• Materials provided
+ + + + +
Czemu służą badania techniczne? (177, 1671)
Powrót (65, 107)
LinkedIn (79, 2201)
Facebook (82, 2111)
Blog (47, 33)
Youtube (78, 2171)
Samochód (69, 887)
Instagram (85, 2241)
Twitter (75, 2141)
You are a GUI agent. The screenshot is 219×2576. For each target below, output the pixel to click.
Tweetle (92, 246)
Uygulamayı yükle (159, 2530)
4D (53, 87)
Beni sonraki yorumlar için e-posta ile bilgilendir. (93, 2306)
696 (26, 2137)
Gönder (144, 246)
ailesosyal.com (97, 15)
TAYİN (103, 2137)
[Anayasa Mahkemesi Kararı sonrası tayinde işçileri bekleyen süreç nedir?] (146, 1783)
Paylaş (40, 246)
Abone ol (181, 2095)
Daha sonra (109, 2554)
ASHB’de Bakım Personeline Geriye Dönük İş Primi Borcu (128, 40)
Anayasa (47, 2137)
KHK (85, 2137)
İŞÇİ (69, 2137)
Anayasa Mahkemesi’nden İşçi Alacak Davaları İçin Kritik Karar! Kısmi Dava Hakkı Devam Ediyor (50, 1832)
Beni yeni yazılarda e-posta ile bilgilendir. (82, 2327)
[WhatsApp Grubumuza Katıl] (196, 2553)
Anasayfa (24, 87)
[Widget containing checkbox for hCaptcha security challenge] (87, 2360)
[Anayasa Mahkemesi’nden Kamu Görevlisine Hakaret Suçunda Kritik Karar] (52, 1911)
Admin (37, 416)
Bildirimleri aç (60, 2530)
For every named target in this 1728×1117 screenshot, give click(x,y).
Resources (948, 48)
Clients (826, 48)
+ + + + +
• What you should do
Every line that contains the string "screenshot" should be copied from the records.

• Written response
You are a GUI agent. The screenshot is 219×2576. For each target below, output the pixel to click.
For every named target in this 1728×1117 screenshot, give click(x,y).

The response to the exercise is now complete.